By David Leatherberry on January 3, 2017
The Office of the Inspector General (OIG) announced this Holiday season that it is increasing the monetary value of gifts falling under the nominal value exception to Medicare’s Civil Money Penalty Law. Under section 1128A(a)(5) of the Social Security Act [42 U.S.C. §1320a-7(a)], a person who offers or transfers to a Medicare or Medicaid beneficiary any remuneration that the person knows or should know is likely to influence the beneficiary’s selection of a particular provider, practitioner, or supplier of Medicare or Medicaid payable items or services may be liable for civil monetary penalties (CMPs) of up to $10,000 for each wrongful act. “Remuneration” includes waivers of copayments and deductible amounts (or any part thereof) and transfers of items or services for other than fair market value.
However, as the OIG explained in its December 7, 2016 “Policy Statement Regarding Gifts of Nominal Value to Medicare and Medicaid Beneficiaries,” Congress intended to permit inexpensive gifts of nominal value.
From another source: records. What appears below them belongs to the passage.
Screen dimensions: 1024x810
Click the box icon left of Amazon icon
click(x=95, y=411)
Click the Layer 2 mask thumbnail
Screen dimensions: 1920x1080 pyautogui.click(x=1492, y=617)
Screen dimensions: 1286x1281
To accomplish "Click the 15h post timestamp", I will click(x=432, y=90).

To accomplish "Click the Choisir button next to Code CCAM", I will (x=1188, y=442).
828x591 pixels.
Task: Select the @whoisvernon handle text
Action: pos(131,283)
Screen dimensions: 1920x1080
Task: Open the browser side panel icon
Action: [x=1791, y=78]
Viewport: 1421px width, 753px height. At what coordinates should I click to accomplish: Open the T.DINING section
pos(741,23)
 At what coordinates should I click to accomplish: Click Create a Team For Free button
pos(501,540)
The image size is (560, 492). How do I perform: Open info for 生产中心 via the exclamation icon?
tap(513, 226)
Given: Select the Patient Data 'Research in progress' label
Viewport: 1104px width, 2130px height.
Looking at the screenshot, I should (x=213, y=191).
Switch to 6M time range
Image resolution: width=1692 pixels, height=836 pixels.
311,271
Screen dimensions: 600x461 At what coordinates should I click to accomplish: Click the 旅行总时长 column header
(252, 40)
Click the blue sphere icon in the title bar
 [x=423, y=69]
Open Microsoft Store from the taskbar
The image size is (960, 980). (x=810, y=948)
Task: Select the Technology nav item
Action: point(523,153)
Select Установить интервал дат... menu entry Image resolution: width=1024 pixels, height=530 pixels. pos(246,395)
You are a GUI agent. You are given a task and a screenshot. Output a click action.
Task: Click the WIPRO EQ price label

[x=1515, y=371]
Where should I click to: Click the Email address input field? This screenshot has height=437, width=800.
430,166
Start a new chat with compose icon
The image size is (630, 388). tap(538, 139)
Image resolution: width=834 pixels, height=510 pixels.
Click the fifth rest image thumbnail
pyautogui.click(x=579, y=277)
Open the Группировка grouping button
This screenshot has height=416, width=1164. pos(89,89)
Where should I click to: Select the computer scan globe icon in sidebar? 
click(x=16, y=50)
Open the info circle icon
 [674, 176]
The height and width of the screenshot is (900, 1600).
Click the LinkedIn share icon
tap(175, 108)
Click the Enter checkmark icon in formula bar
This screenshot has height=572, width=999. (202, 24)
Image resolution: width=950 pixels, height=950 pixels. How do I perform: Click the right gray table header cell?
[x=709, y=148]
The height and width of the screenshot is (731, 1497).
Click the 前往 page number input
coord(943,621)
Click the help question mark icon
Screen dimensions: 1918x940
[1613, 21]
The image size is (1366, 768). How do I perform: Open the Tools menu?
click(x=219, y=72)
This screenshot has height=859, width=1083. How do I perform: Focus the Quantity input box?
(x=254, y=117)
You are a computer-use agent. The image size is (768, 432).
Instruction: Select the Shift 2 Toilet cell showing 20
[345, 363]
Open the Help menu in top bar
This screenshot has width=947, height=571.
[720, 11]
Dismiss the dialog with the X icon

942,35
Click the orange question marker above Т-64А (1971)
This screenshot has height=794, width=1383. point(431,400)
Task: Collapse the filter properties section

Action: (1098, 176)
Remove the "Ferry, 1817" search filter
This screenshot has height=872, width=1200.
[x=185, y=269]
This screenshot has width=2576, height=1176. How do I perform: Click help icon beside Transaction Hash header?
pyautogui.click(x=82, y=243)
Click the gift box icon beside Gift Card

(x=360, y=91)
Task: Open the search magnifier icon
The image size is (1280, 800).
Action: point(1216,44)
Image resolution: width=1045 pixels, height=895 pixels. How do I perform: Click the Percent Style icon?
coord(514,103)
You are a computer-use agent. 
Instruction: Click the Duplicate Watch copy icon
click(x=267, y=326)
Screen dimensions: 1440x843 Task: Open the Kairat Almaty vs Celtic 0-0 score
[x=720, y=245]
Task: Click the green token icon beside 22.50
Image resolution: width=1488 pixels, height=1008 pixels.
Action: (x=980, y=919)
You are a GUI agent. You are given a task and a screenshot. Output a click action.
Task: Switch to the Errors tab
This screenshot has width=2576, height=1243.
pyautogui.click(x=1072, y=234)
The OIG has previously interpreted “inexpensive” and “nominal value” to mean a retail value of no more than $10 per item or $50 in the aggregate per patient on an annual basis, noting that it would periodically review these limits and adjust them according to inflation, if appropriate.
The OIG now believes that the figures from 2000 should be adjusted. Thus, as of December 7, 2016, the OIG has modified its interpretation of “nominal value” to mean having a retail value of no more than $15 per item or $75 in the aggregate per patient on an annual basis. The items may not be in the form of cash or cash equivalents. If a gift has a value at or below these thresholds, then the gift need not fit into an exception to section 1128A(a)(5). Happy Holidays from the OIG.
 See section 1128A(i)(6) of the Act.
 See, e.g., 65 FR 24400, 24411 (Apr. 26, 2000).